Tom Saunders and Joe Fagan, the two Liverpudlian members of the canonical Boot Room team, died within eight days of one another during the summer of 2001. While Fagan had spent his retirement in quiet seclusion, increasingly troubled by health problems, Saunders had been appointed to the Anfield board in 1993, where he helped both Graeme Souness and Roy Evans during their managerial spells. Reuben Bennett, the only member of the original Boot Room quartet never to manage the club, died in 1989 aged 76. Of the surviving members of the Boot Room story, Ronnie Moran died earlier this year at the age of 83. Roy Evans is now 68 and works as a commentator and analyst for Liverpool TV. Kenny Dalglish is 65 and would go on to manage Blackburn Rovers to a Premier League title in 1995. Brief spells at Newcastle United and Celtic followed, before an unsuccessful return to the Anfield dugout in 2011/12 after the dismissal of Roy Hodgson. He is now an non-executive director at the club. In 2006, he topped a poll of Liverpool supporters to find the 100 Players Who Shook The Kop.

Can Liverpool recapture the spirit of the Shankly revolution? Is it a prerequisite of achieving success?

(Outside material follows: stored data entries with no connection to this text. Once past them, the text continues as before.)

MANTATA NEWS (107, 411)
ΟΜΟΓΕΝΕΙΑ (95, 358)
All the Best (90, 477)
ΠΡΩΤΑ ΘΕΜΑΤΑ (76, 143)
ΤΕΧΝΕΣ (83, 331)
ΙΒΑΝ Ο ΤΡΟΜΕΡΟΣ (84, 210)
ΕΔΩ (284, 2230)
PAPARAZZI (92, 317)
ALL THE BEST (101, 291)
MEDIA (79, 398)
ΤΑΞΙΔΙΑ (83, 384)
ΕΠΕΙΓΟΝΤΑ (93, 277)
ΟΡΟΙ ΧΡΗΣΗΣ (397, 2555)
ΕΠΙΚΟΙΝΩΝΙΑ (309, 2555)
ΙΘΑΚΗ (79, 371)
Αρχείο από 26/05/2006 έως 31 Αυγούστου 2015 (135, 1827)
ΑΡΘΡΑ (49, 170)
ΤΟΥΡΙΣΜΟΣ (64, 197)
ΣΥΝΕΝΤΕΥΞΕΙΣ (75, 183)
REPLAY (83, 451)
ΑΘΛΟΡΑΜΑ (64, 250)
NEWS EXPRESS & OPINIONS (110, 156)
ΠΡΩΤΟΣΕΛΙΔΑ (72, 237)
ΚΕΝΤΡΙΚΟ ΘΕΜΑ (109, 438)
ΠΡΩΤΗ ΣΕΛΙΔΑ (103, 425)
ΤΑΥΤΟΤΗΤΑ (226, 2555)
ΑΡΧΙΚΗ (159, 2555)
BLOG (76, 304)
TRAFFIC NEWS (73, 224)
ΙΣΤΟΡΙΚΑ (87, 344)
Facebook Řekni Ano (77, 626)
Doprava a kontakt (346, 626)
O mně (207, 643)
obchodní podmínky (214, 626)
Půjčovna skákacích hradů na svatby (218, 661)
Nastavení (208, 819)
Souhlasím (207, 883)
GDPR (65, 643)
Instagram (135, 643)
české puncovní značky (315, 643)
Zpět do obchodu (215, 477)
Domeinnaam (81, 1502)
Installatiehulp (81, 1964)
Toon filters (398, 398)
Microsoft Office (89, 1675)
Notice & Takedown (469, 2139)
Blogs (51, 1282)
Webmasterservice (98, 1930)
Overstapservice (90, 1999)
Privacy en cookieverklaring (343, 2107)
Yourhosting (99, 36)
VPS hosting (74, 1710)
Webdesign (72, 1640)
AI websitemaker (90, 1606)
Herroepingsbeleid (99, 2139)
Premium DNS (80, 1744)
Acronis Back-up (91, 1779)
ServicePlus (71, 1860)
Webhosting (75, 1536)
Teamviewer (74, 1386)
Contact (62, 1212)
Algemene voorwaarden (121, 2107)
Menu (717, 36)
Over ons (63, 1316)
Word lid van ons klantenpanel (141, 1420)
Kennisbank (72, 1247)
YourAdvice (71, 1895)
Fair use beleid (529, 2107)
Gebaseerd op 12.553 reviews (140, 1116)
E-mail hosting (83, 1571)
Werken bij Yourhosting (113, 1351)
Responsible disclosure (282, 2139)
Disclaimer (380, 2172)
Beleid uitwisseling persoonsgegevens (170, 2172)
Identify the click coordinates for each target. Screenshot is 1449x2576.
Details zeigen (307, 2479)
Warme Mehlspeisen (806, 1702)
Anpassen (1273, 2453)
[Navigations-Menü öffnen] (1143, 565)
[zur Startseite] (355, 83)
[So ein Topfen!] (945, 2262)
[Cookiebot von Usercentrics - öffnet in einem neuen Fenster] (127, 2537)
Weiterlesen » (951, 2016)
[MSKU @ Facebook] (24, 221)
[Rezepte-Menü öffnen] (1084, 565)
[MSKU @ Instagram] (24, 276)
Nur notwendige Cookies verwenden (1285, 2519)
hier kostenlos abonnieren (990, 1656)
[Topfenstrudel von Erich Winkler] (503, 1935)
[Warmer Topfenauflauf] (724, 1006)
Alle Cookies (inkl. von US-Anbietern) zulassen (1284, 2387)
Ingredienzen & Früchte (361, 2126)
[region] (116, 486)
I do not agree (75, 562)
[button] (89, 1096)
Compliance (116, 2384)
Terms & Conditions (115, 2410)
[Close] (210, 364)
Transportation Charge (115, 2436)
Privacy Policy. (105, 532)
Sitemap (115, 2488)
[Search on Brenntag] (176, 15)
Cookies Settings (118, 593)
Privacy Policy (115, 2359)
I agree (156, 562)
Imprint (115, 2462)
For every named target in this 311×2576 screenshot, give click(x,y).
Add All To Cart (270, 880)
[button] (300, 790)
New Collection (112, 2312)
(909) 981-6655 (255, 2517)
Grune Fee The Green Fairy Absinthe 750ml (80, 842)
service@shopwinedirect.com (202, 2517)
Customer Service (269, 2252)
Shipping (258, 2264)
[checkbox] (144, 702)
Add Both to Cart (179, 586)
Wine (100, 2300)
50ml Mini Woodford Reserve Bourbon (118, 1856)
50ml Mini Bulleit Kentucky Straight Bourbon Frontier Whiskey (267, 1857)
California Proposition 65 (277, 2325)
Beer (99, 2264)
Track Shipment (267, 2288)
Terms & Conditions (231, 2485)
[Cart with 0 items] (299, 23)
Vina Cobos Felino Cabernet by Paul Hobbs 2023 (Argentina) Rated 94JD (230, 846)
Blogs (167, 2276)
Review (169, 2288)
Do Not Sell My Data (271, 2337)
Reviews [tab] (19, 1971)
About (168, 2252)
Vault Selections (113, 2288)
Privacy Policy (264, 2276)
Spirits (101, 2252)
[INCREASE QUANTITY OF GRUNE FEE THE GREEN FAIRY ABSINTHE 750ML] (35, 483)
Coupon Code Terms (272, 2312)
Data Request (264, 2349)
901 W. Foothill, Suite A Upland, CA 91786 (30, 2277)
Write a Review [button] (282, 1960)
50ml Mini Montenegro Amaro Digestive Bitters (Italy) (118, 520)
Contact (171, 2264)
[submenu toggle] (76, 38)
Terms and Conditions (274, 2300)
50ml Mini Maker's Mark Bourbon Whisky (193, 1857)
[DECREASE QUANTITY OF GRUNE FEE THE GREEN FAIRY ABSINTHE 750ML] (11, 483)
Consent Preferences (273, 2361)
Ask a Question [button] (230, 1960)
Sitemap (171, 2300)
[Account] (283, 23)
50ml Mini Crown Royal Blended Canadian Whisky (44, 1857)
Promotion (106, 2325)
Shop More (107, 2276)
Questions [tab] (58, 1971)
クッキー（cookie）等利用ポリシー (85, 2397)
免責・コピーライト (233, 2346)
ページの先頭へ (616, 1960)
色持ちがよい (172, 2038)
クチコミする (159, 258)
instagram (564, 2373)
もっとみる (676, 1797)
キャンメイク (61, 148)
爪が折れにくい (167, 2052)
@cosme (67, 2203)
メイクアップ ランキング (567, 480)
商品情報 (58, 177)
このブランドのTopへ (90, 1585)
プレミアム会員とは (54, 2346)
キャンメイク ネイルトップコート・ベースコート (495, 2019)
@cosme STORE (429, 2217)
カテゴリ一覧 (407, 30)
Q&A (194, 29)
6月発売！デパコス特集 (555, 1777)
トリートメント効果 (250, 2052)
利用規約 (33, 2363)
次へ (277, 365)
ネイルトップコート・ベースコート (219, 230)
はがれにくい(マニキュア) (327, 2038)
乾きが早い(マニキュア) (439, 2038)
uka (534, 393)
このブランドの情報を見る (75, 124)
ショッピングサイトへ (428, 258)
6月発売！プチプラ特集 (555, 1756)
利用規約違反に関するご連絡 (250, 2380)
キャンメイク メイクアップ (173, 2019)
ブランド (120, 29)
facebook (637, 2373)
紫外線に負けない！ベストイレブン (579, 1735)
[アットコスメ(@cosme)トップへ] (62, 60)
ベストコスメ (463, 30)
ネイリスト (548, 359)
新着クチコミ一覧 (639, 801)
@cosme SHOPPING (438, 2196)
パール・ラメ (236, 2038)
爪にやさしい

The answer to both questions, is probably no. This is not to say that Liverpool’s story is done: after all, they have been here, and lower, before. To try and reimagine a Boot Room-style dynasty is perhaps an over-simplistic view, but as Shankly said, being dismissive of something just because it is simple is a foolhardy enterprise. Jurgen Klopp is the man currently tasked with the almost impossible dream to re-establish the club’s standing. Klopp’s regime looks to be moving them in the right direction but, if and when it does ultimately bear fruit, it will be more surely a continuation of Klopp’s success with Borussia Dortmund than it is a reprise of the days of yore at Anfield, when Shankly, Paisley, Fagan and Dalglish were king.